L’enfant, l’inadapté
À la naissance du bébé, troisième enfant d’une famille habitant au coeur des montagnes dans les Cévennes, rien ne présageait de son handicap. Au fil des semaines, les parents remarquèrent qu’il ne fixait pas son regard et qu’il n’attrapait rien. Un bilan médical confirma qu’il était non seulement aveugle, mais également encéphalopathe; c’est-à-dire que son cerveau ne pouvait donner aucun signal aux muscles. Tout son corps resterait ‘mou’ comme celui d’un nouveau-né. Il serait ‘inadapté’ toute sa courte vie (3 ans maximum disaient les médecins – 10 ans en réalité). Or, « leur pays voulait du solide, du bon rouage. Il n’aimait pas les différents. Il n’avait rien prévu pour eux. Les écoles leur fermaient la porte, les transports n’étaient pas équipés, la voirie était un piège. Le pays ignorait que, pour certains, la volée de marches, le rebord et le trou valaient pour falaise, muraille et gouffre. »
L’aîné, le blessé
« L’enfant ne pouvait ni voir ni saisir ni parler, mais il pouvait entendre. Par conséquent, l’aîné modula sa voix. Il lui chuchotait les nuances de vert que le paysage déployait sous ses yeux, le vert amande, le vif, le bronze, le tendre, le scintillant, le strié de jaune, le mat. » De toute la fratrie, c’est l’aîné qui s’en occupe le plus. Il adopte une posture protectrice et quasiment exclusive avec ‘l’enfant’. Jamais il n’éprouve de honte ou d’impatience à son égard. Il est fusionnel, presque siamois avec son frère. Mais cet attachement, bien que salutaire, est aussi destructeur pour l’aîné. Il ne supporte pas son départ chez les bonnes soeurs et encore moins son départ de ce monde. Il décide à jamais de vivre dans le souvenir, sans oser vivre sa propre vie…
La cadette, la frondeuse
« En la cadette s’implanta la colère. L’enfant l’isolait. Il traçait une frontière invisible entre sa famille et les autres. Sans cesse, elle se heurtait à un mystère : par quel miracle un être diminué pouvait-il faire tant de dégâts ? L’enfant détruisait sans bruit. » L’auteure, certainement la cadette de l’histoire, lève ici un tabou dans le monde du handicap ; elle ose évoquer le dégoût et l’extrême jalousie parfois ressentie par certains frères et soeurs. Cette soeur-ci est en colère contre son petit frère ; elle lui en veut de s’accaparer ainsi son grand frère avec qui elle était si proche avant lui ; elle le déteste d’avoir rendu sa famille si vulnérable ; elle a monstrueusement honte surtout de ressentir tout ça à son égard… Alors elle décide très vite de s’éloigner, loin de tout, et de tenter de s’épanouir ailleurs.

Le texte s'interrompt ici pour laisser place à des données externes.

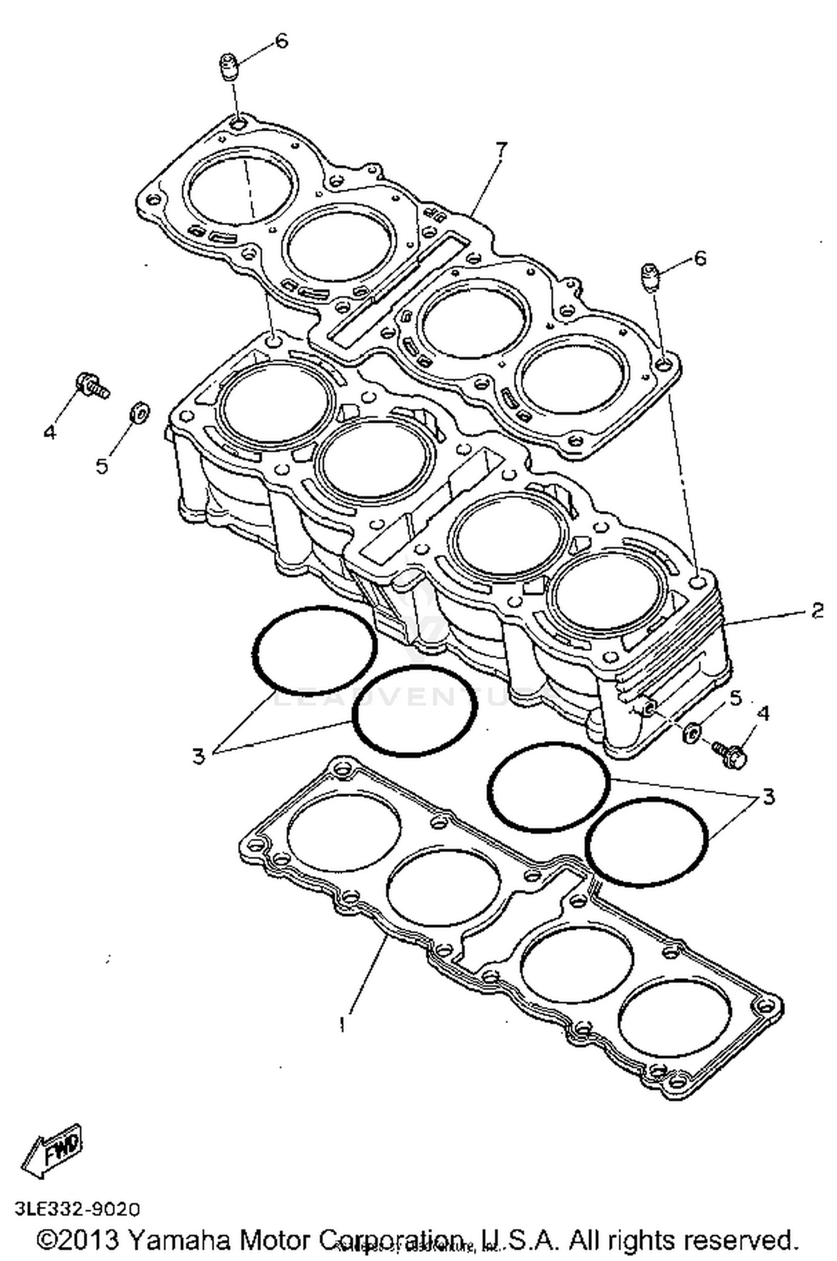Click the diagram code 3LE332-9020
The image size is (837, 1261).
[x=78, y=1209]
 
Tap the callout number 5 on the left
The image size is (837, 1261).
[x=102, y=465]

Elle choisit, contrairement à l’aîné, de se tourner vers la vie.
Le dernier, le sorcier
Quelques années après la mort de l’enfant, le couple (toujours soudé malgré les épreuves), attend un autre petit garçon. L’angoisse s’empare d’eux, mais il est en bonne santé. Il grandit discrètement comme si, déjà, il savait qu’il ne devait pas éprouver ses parents. Son frère et sa soeur ont déjà quitté la maison et ne reviennent que pendant les vacances. Le dernier vit au milieu du fantôme de ‘l’enfant’, omniprésent malgré son absence. Il voudrait l’avoir connu ; il lui parle souvent en pensées ; il l’aime à travers les souvenirs que sa soeur lui raconte. « Il se sentait usurpateur. Il s’excusait silencieusement auprès de son frère. Pardon d’avoir pris ta place. Pardon d’être né normal. Pardon de vivre alors que tu es mort. » Sensible, décalé et en avance de ‘mille ans’ sur ses camarades (‘sorcier’), le dernier s’emploiera toute sa vie à protéger les plus faibles ; une manière pour lui, sûrement, de prendre soin de celui qu’il ne connaîtra jamais.